Recuerdo aquella mañana nevada, diciembre del año 1984, con la nostalgia de una memoria distante que se me avivó esta semana. La caravana de coches lujosos aparcó en la Plaza San Silvestre de Roma y el empresario Silvio Berlusconi entró como un héroe en el Centro de la Prensa Extranjera, tras bendecir sonriente a un grupo de devotos romanos que lo vitoreaban. Luego, ante el mural de un mapamundi, aquel popular empresario milanés que ya había tomado al asalto la propiedad de tres redes nacionales de televisión compradas con el lucro de sus negocios de la construcción en Milán, reclamó su derecho a tener más canales televisivos que la RAI estatal. Una década después anunció allí mismo a los corresponsales extranjeros su determinación de iniciar su carrera política. Cuatro décadas más tarde, sus detractores lo tienen por un hombre de negocios corrupto que ingresó en la política para proteger sus intereses empresariales y mostrar al mundo con desparpajo su caricatura de mujeriego y libertino. Más de 20.000 admiradores lo despidieron el pasado miércoles ante la catedral de Milán.

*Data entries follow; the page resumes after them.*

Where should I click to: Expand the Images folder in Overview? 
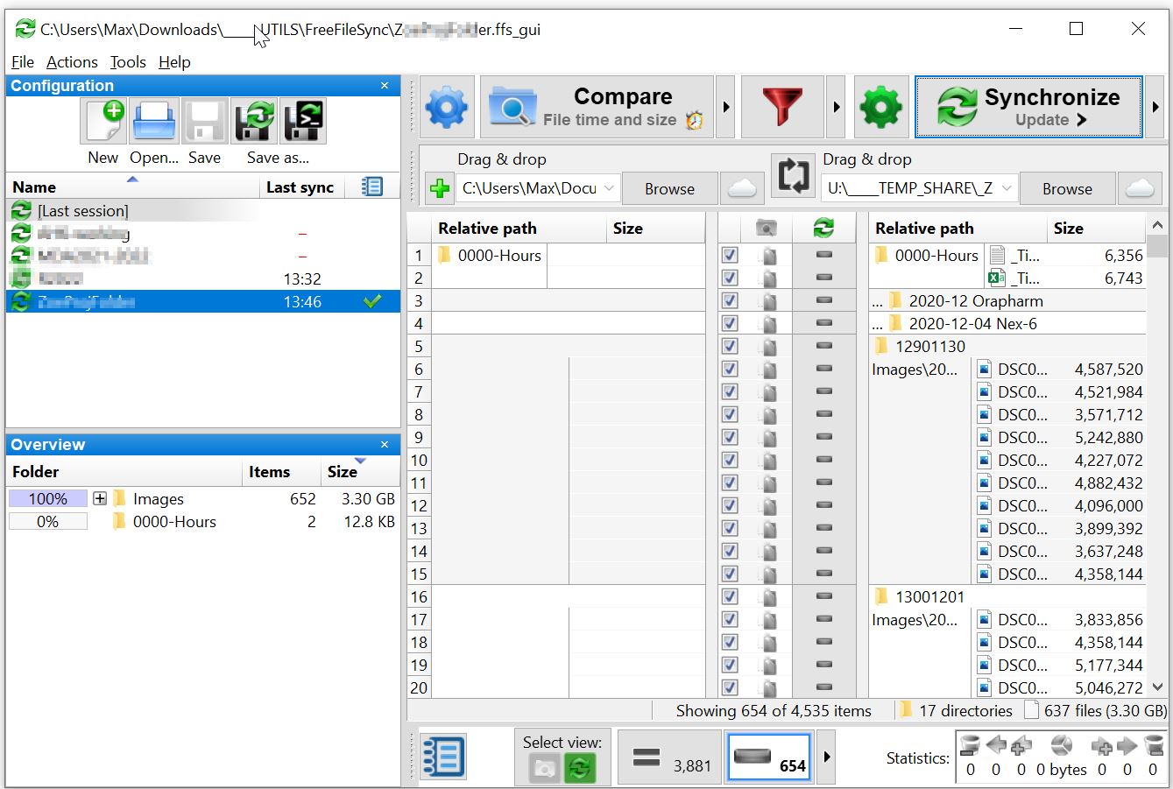click(100, 499)
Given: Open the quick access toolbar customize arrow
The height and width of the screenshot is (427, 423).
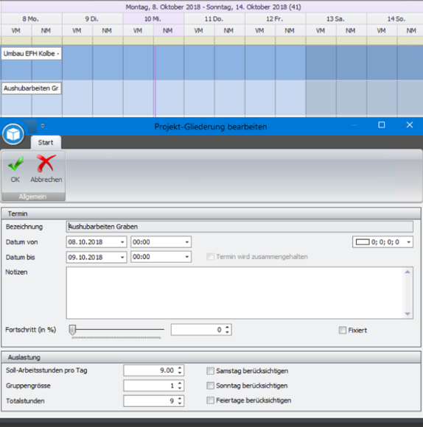Looking at the screenshot, I should point(43,126).
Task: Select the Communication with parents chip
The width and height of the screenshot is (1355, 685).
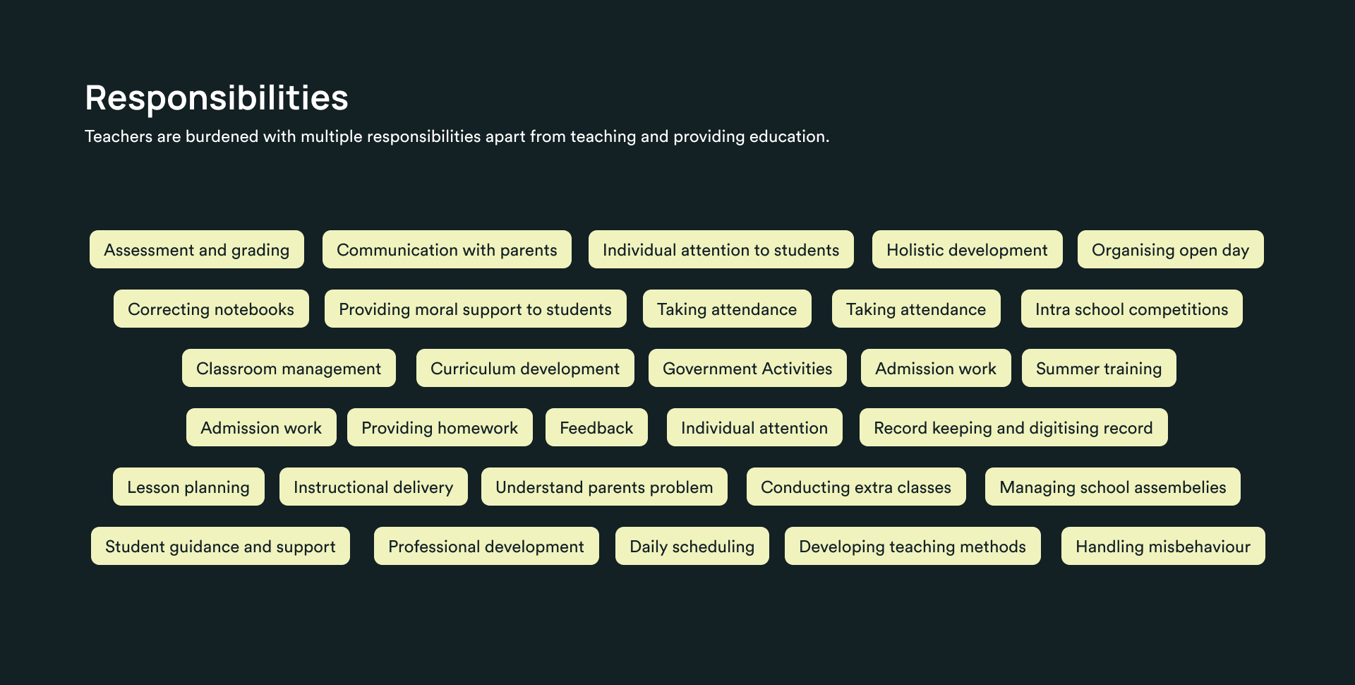Action: [x=447, y=250]
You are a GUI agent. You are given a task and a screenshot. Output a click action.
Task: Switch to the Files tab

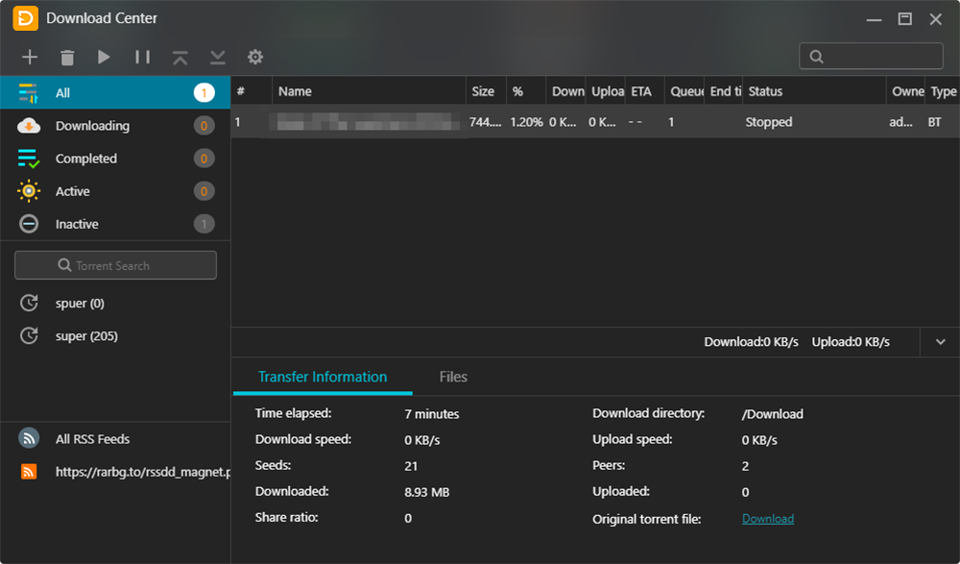click(453, 377)
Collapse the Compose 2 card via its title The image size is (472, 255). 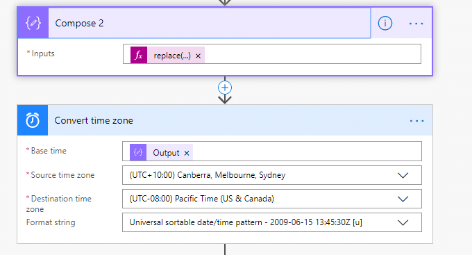(x=79, y=23)
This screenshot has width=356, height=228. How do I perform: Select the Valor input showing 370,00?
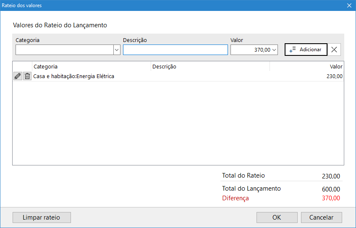[x=251, y=50]
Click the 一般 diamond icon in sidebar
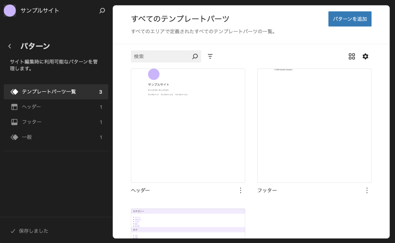 click(x=14, y=137)
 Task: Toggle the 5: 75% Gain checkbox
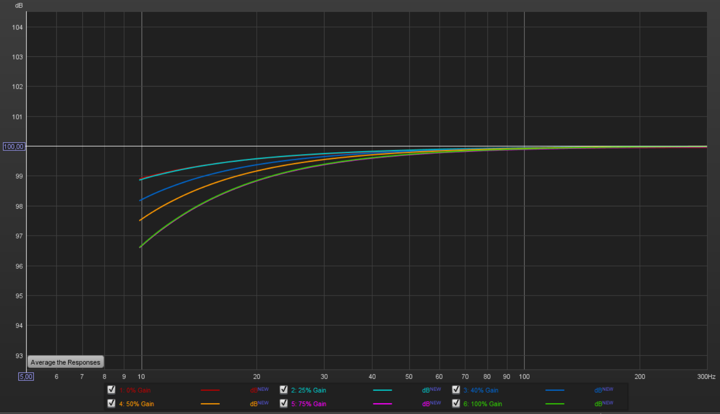[284, 403]
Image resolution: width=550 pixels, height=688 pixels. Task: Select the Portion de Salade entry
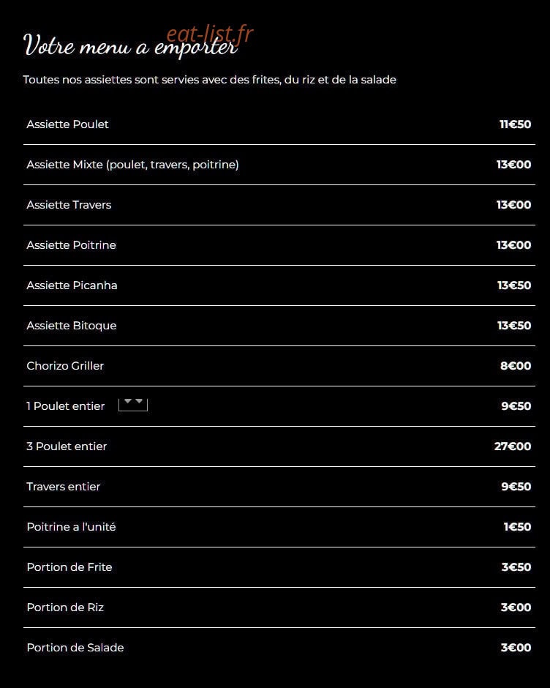pos(279,648)

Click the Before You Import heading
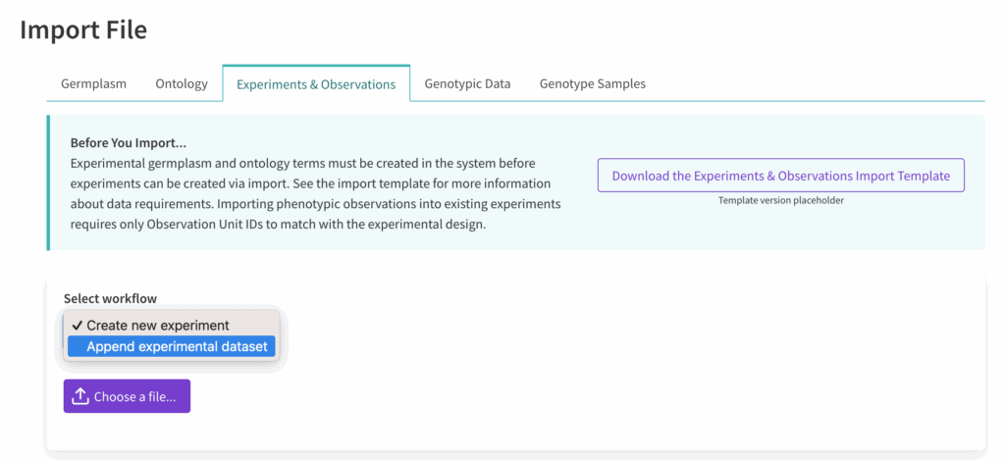click(x=128, y=143)
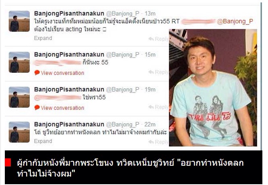Click the speech bubble icon in the 19m tweet
Screen dimensions: 268x185
37,107
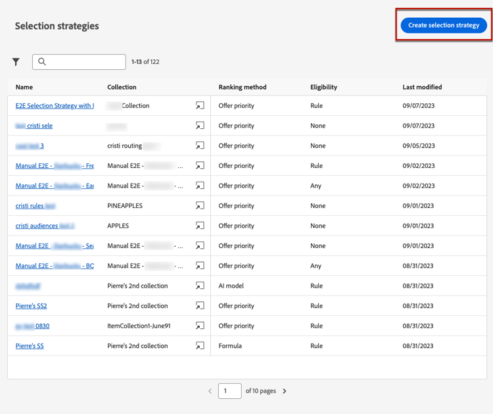The image size is (493, 414).
Task: Click the page number input box
Action: tap(230, 391)
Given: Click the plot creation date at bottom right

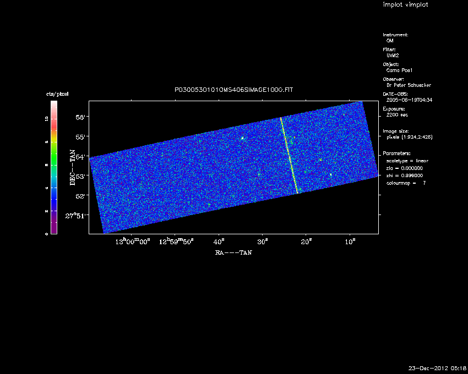Looking at the screenshot, I should pyautogui.click(x=437, y=368).
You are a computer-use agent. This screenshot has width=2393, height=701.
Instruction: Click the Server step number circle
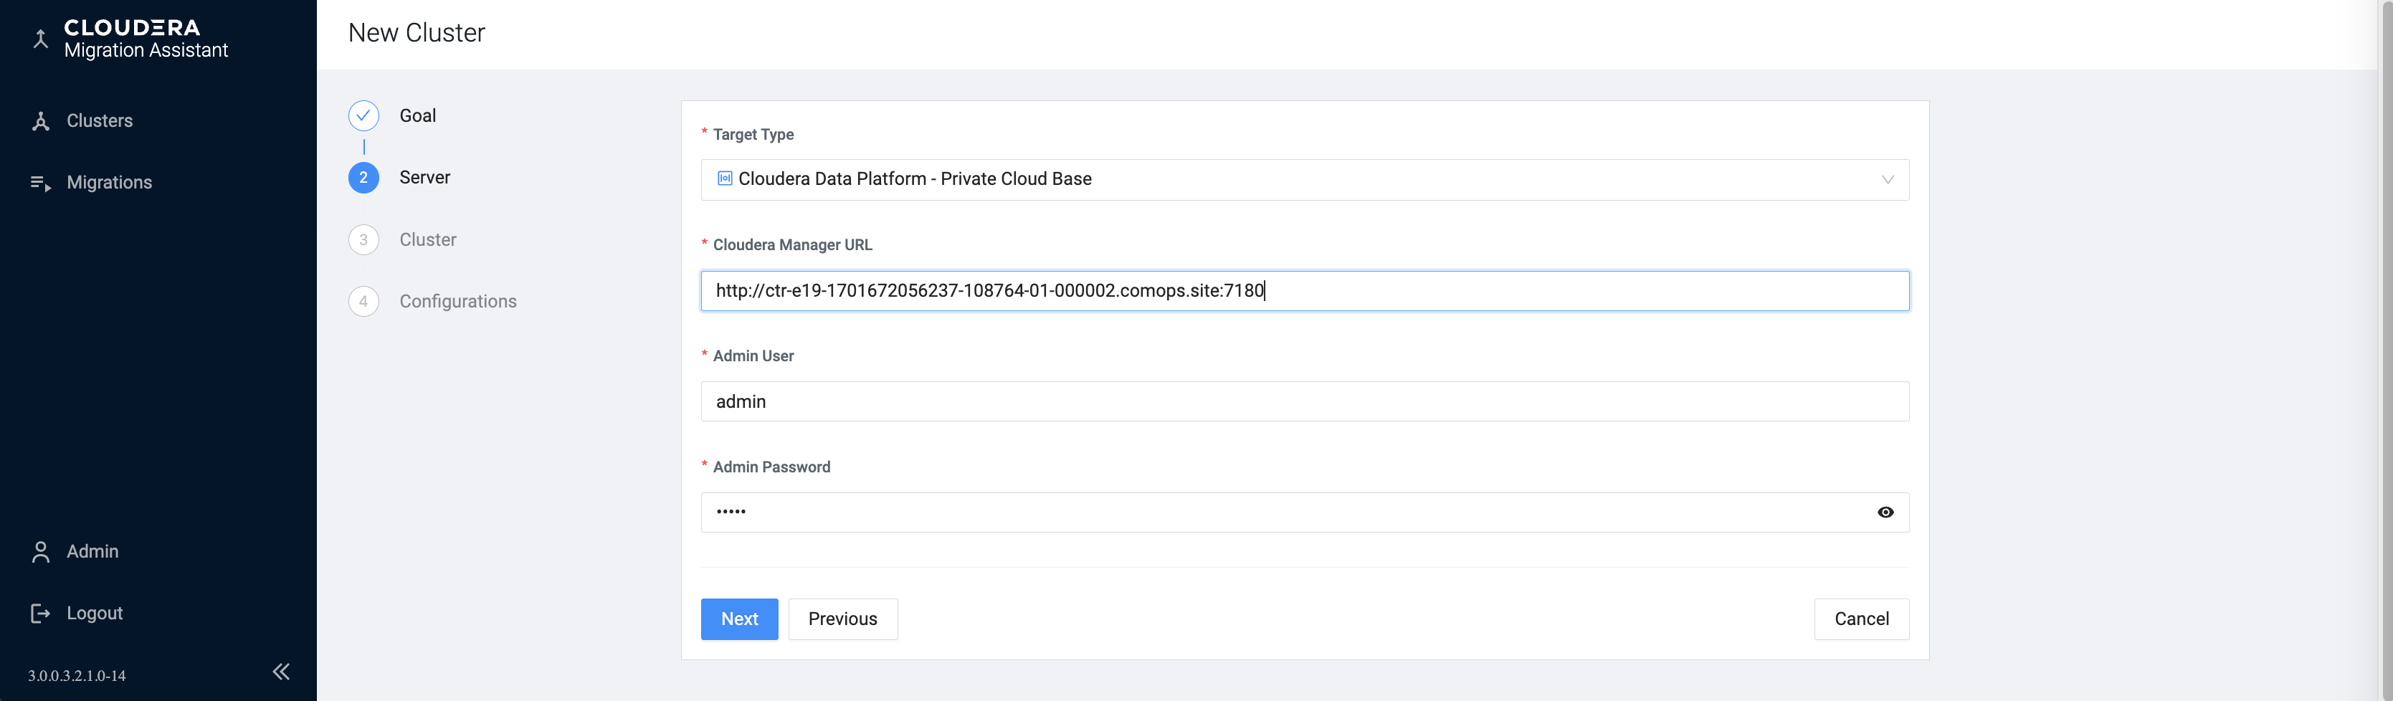click(x=363, y=177)
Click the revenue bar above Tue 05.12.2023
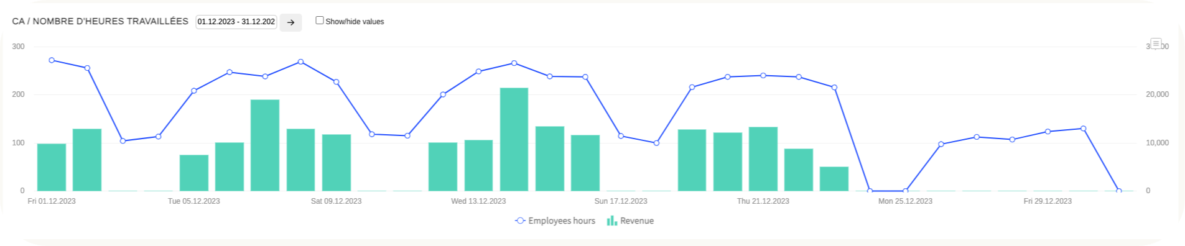Viewport: 1185px width, 246px height. point(194,173)
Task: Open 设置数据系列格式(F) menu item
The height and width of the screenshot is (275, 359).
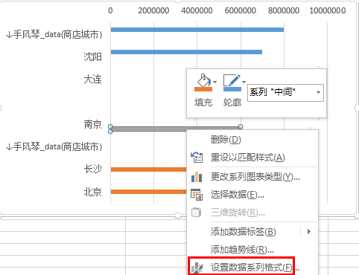Action: [255, 268]
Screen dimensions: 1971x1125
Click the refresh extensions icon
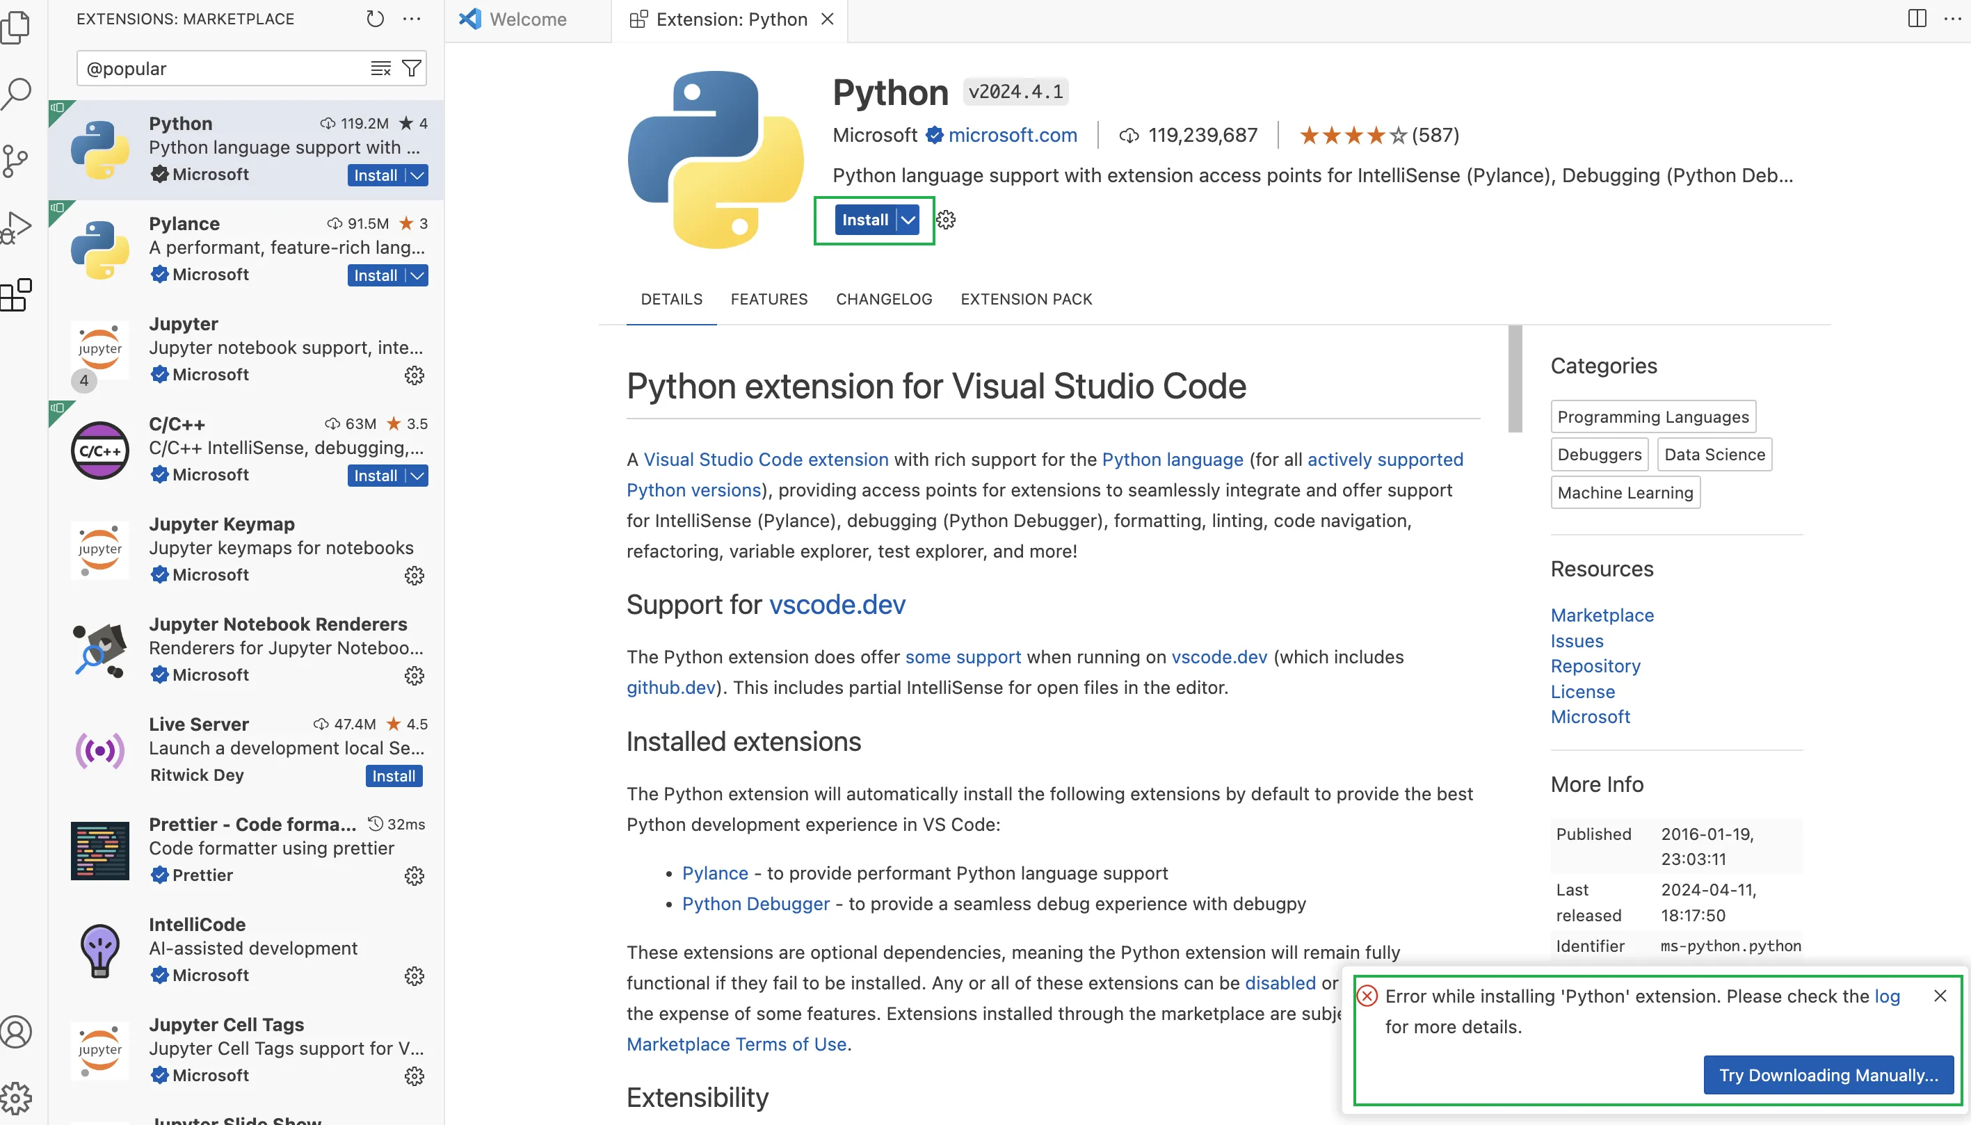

Durante sus ocho años de Primer Ministro de Italia, Berlusconi gobernó como un populista sagaz que combinó su política de aliado y amante de Estados Unidos, pero justificando la invasión de Ucrania por Vladimir Putin con quien intercambiaba amistosamente botellas de licores. Con Donald Trump en el poder compartió su arrogancia nacionalista, el desdeño de la ley, la voz chulesca, el discurso grandilocuente y su lascivia privada. Berlusconi cambió el lenguaje político y modernizó las claves de su uso marcándole las huellas del camino a Trump: el liderazgo, la comunicación, la televisión. En esa hermandad de oligarcas, el italiano fue un presagio y un ensayo general del presidente norteamericano, arrogante y nacionalista, desdeñoso de la ley y tan lascivo como él. El incombustible Berlusconi compartió también con Trump sus batallas con los magistrados. A pesar de tantos socios en ese club de oligarcas poderosos, sólo el húngaro Orbán y el emir de Qatar acudieron a las exequias de «Il Cavaliere». Amante de la historia italiana, Berlusconi admiraba a Mussolini y quizás pretendiera heredarlo, pues sostenía que el jefe fascista jamás mató a nadie.